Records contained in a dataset
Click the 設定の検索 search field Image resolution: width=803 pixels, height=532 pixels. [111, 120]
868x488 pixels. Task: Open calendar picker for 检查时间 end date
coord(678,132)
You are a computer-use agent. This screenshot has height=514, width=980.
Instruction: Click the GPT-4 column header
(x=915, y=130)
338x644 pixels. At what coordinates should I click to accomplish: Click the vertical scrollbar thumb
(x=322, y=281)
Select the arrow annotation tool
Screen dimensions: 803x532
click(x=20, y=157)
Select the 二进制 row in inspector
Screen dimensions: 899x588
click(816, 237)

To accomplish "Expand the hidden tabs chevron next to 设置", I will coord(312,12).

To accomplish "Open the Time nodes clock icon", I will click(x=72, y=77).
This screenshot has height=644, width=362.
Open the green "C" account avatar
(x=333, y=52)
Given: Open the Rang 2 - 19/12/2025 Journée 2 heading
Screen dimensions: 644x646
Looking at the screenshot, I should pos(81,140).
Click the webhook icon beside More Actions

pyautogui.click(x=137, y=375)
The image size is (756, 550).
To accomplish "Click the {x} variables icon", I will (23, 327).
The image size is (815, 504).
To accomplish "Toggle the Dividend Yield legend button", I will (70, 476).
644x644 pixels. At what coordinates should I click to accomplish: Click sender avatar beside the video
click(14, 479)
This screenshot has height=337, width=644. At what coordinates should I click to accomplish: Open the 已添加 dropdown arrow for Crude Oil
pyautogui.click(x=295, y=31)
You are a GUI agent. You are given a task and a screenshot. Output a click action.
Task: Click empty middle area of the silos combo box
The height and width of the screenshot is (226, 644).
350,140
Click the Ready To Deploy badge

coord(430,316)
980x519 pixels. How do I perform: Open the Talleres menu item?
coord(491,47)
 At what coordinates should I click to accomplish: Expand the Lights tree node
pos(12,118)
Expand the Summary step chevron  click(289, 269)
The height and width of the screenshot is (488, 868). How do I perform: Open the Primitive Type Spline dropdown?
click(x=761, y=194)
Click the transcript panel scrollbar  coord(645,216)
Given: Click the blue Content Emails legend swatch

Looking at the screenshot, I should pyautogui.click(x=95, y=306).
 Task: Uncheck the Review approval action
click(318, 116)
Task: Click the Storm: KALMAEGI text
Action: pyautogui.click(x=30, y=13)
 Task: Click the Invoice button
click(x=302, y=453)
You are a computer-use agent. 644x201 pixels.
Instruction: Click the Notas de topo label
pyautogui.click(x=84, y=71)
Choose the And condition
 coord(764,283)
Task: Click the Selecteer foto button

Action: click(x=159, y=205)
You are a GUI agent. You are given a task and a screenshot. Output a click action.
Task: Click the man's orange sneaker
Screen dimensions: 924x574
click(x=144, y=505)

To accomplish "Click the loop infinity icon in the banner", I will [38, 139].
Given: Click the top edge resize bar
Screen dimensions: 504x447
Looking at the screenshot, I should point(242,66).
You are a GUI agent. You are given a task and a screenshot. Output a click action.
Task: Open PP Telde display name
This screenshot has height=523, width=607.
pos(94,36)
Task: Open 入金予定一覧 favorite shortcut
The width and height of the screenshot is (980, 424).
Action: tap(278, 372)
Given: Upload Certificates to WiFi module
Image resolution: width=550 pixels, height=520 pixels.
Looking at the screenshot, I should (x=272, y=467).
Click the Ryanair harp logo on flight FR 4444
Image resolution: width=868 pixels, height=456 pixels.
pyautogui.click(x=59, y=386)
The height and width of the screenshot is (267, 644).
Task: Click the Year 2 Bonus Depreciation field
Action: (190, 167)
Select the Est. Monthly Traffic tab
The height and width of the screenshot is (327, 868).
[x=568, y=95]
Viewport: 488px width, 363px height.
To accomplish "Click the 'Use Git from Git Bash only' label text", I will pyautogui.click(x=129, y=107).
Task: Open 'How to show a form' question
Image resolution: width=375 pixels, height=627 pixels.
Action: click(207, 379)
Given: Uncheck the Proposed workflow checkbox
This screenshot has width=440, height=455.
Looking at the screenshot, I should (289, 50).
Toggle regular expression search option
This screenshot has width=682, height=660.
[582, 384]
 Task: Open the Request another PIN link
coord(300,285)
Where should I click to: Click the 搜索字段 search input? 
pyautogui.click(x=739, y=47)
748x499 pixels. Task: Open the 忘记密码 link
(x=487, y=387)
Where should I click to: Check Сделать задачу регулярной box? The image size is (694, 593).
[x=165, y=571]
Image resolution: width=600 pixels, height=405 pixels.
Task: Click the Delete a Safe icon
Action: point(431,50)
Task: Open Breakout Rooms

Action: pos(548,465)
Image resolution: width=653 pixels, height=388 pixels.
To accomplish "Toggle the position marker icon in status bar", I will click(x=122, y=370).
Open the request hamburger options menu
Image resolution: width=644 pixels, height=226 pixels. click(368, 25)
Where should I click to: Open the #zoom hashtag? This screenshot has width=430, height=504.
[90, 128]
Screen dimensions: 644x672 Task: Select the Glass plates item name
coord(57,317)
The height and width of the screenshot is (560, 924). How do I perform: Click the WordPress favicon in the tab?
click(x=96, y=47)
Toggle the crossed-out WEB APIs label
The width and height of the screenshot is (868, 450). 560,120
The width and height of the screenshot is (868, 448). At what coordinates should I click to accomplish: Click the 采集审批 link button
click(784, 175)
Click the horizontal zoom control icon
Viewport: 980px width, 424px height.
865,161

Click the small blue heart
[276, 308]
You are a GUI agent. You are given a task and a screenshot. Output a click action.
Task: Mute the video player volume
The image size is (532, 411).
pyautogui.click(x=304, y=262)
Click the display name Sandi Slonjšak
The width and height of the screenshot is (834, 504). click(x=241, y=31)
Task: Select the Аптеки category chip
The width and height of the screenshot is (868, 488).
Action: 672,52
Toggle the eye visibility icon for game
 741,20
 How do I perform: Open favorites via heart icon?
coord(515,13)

Exercise:
The data above needs to be repeated exactly, line for line.

Answer to this exercise:
Click the 設定の検索 search field Image resolution: width=803 pixels, height=532 pixels. [111, 120]
868x488 pixels. Task: Open calendar picker for 检查时间 end date
coord(678,132)
You are a computer-use agent. This screenshot has height=514, width=980.
Instruction: Click the GPT-4 column header
(x=915, y=130)
338x644 pixels. At what coordinates should I click to accomplish: Click the vertical scrollbar thumb
(x=322, y=281)
Select the arrow annotation tool
Screen dimensions: 803x532
click(x=20, y=157)
Select the 二进制 row in inspector
Screen dimensions: 899x588
click(816, 237)

To accomplish "Expand the hidden tabs chevron next to 设置", I will coord(312,12).

To accomplish "Open the Time nodes clock icon", I will click(x=72, y=77).
This screenshot has height=644, width=362.
Open the green "C" account avatar
(x=333, y=52)
Given: Open the Rang 2 - 19/12/2025 Journée 2 heading
Screen dimensions: 644x646
Looking at the screenshot, I should pos(81,140).
Click the webhook icon beside More Actions

pyautogui.click(x=137, y=375)
The image size is (756, 550).
To accomplish "Click the {x} variables icon", I will (23, 327).
The image size is (815, 504).
To accomplish "Toggle the Dividend Yield legend button", I will (70, 476).
644x644 pixels. At what coordinates should I click to accomplish: Click sender avatar beside the video
click(14, 479)
This screenshot has height=337, width=644. At what coordinates should I click to accomplish: Open the 已添加 dropdown arrow for Crude Oil
pyautogui.click(x=295, y=31)
You are a GUI agent. You are given a task and a screenshot. Output a click action.
Task: Click empty middle area of the silos combo box
The height and width of the screenshot is (226, 644).
350,140
Click the Ready To Deploy badge

coord(430,316)
980x519 pixels. How do I perform: Open the Talleres menu item?
coord(491,47)
 At what coordinates should I click to accomplish: Expand the Lights tree node
pos(12,118)
Expand the Summary step chevron  click(289, 269)
The height and width of the screenshot is (488, 868). How do I perform: Open the Primitive Type Spline dropdown?
click(x=761, y=194)
Click the transcript panel scrollbar  coord(645,216)
Given: Click the blue Content Emails legend swatch

Looking at the screenshot, I should pyautogui.click(x=95, y=306).
 Task: Uncheck the Review approval action
click(318, 116)
Task: Click the Storm: KALMAEGI text
Action: pyautogui.click(x=30, y=13)
 Task: Click the Invoice button
click(x=302, y=453)
You are a computer-use agent. 644x201 pixels.
Instruction: Click the Notas de topo label
pyautogui.click(x=84, y=71)
Choose the And condition
 coord(764,283)
Task: Click the Selecteer foto button

Action: click(x=159, y=205)
You are a GUI agent. You are given a task and a screenshot. Output a click action.
Task: Click the man's orange sneaker
Screen dimensions: 924x574
click(x=144, y=505)

To accomplish "Click the loop infinity icon in the banner", I will [38, 139].
Given: Click the top edge resize bar
Screen dimensions: 504x447
Looking at the screenshot, I should point(242,66).
You are a GUI agent. You are given a task and a screenshot. Output a click action.
Task: Open PP Telde display name
This screenshot has height=523, width=607.
pos(94,36)
Task: Open 入金予定一覧 favorite shortcut
The width and height of the screenshot is (980, 424).
Action: tap(278, 372)
Given: Upload Certificates to WiFi module
Image resolution: width=550 pixels, height=520 pixels.
Looking at the screenshot, I should (x=272, y=467).
Click the Ryanair harp logo on flight FR 4444
Image resolution: width=868 pixels, height=456 pixels.
pyautogui.click(x=59, y=386)
The height and width of the screenshot is (267, 644).
Task: Click the Year 2 Bonus Depreciation field
Action: (190, 167)
Select the Est. Monthly Traffic tab
The height and width of the screenshot is (327, 868).
[x=568, y=95]
Viewport: 488px width, 363px height.
To accomplish "Click the 'Use Git from Git Bash only' label text", I will pyautogui.click(x=129, y=107).
Task: Open 'How to show a form' question
Image resolution: width=375 pixels, height=627 pixels.
Action: click(207, 379)
Given: Uncheck the Proposed workflow checkbox
This screenshot has width=440, height=455.
Looking at the screenshot, I should (289, 50).
Toggle regular expression search option
This screenshot has width=682, height=660.
[582, 384]
 Task: Open the Request another PIN link
coord(300,285)
Where should I click to: Click the 搜索字段 search input? 
pyautogui.click(x=739, y=47)
748x499 pixels. Task: Open the 忘记密码 link
(x=487, y=387)
Where should I click to: Check Сделать задачу регулярной box? The image size is (694, 593).
[x=165, y=571]
Image resolution: width=600 pixels, height=405 pixels.
Task: Click the Delete a Safe icon
Action: point(431,50)
Task: Open Breakout Rooms

Action: pos(548,465)
Image resolution: width=653 pixels, height=388 pixels.
To accomplish "Toggle the position marker icon in status bar", I will click(x=122, y=370).
Open the request hamburger options menu
Image resolution: width=644 pixels, height=226 pixels. click(368, 25)
Where should I click to: Open the #zoom hashtag? This screenshot has width=430, height=504.
[90, 128]
Screen dimensions: 644x672 Task: Select the Glass plates item name
coord(57,317)
The height and width of the screenshot is (560, 924). How do I perform: Click the WordPress favicon in the tab?
click(x=96, y=47)
Toggle the crossed-out WEB APIs label
The width and height of the screenshot is (868, 450). 560,120
The width and height of the screenshot is (868, 448). At what coordinates should I click to accomplish: Click the 采集审批 link button
click(784, 175)
Click the horizontal zoom control icon
Viewport: 980px width, 424px height.
865,161

Click the small blue heart
[276, 308]
You are a GUI agent. You are given a task and a screenshot. Output a click action.
Task: Mute the video player volume
The image size is (532, 411).
pyautogui.click(x=304, y=262)
Click the display name Sandi Slonjšak
The width and height of the screenshot is (834, 504). click(x=241, y=31)
Task: Select the Аптеки category chip
The width and height of the screenshot is (868, 488).
Action: 672,52
Toggle the eye visibility icon for game
 741,20
 How do I perform: Open favorites via heart icon?
coord(515,13)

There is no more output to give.